Muscles In Motion Guest Speaker (Tilman von der Linde) p.2 – stretches and self-massage techniques specifically designed for the KNEE & UPPER LEG. March 4th 7PM via Zoom. RSVP Link

The Big 80’s Run by Big Fun Run Series on March 9th –  www.Big80sRun.com – Save $5 with code SMBC5

Muscles In Motion Guest Spearker (Tilman von der Linde) p.3 – stretches and self-massage tricks tailor-made for the HIP & LOWER BACK. March 11th 7PM via Zoom. RSVP Link


Although each runner is a case study of 1; there are some basic elements

Why good form is important? It is integral to the prevention of injuries, i.e. poor form can put excessive stress on the joints & tissues during repetitive, long duration exercise. This in turn can lead to the development of a more chronic overuse injury. Good form also helps prevent the wasting of valuable energy reserves, which are needed to ensure completion of the training session/race.


· When planting your feet, ensure that they are pointed straight- forward, parallel to one another.

 · Foot placement should be directly underneath your hip.

· When you toe off at the end of each stride, you want to propel your body straightforward not sideways. Beginning runners will land flat to mid-foot. Avid runners will learn to push off more aggressively and gradually develop a greater range of motion.  The foot is a lever and the more of it you can use …the better!

 · It is important to emphasize the backwards acceleration or driving backwards of the thigh when you strike the ground with your foot.


· Hip flexibility (or lack of) directly affects your stride length. Good range of motion is crucial to an efficient, injury free running style. If the major muscles of the hip are too tight the result for an avid runner can be a short, choppy, “shuffling” form of running. This would be a good time to demonstrate a hip flexor stretch.


· Your torso or upper body should be erect with your pelvis tucked in (neutral position). Think of running tall!

· Proper arm movement is beneficial to the “flow” of the whole body in both walking and running. To emphasize this point, have participants hang their arms at their side, and begin to walk or jog without moving them. This will demonstrate how critical the arms are for maintaining balance, forward momentum and forward flow!

Shoulders and Arms:

· You have a natural arm swing that starts at the shoulder joint. For walkers, there are two options: the arms can be slightly bent at the elbow with the wrists relaxed or a more aggressive positioning would be the arms bent approximately 90 degrees at the elbow with the fingers slightly curled.

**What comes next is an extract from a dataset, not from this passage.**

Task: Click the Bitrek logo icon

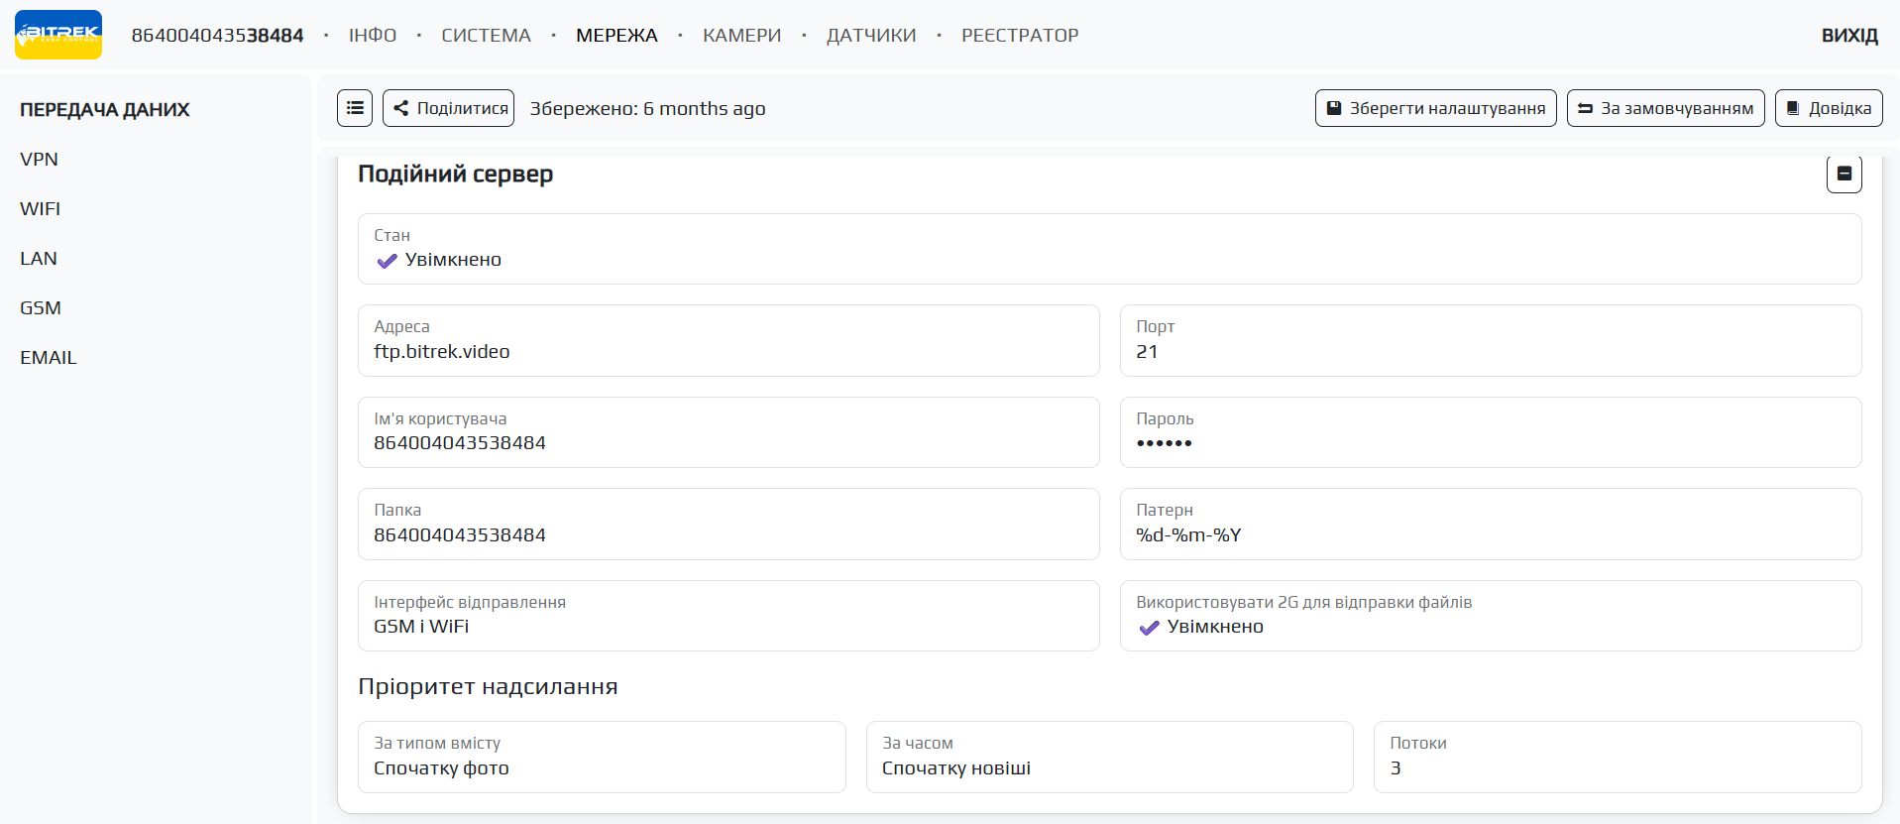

· For runners, the arms tend to be bent (approximately 90 degrees) at the elbow with the fingers slightly curled. · Shoulders should be low and loose, not high and tight. Focus on keeping the shoulders square and driving the arms backwards only. This will create a rebound effect and send the arms forward.

We all have a natural running style. The trick is to try and make yourself as efficient and economical as possible.


  • Over-striding – Occurs when, in an effort to increase stride length, the knee locks out as one reaches with the lead foot. The foot lands in front of the center of gravity causing an increased jarring and braking as well as a decreased ability to absorb shock.

Proper Form: As the leg extends with each stride, the foot should strike the ground under the hip and with the knee slightly flexed.

  • Upper Body Twisting – Running is a linear activity. If excessive upper body twisting occurs, energy that could be used to direct the body forward is expended in wasted rotational motion. If the upper body twists, the arms and feet tend to follow and cross the midline resulting in an inefficient and injury prone form of running or walking.

Proper Form: Concentrate on moving your arms through 90 degrees while keeping your upper body square.

  • High Hands, Hunched Shoulders – When fatigue sets in, the hands tend to rise and the shoulders hunch up. This leads to increased muscle tension in the upper body muscles and wasted energy.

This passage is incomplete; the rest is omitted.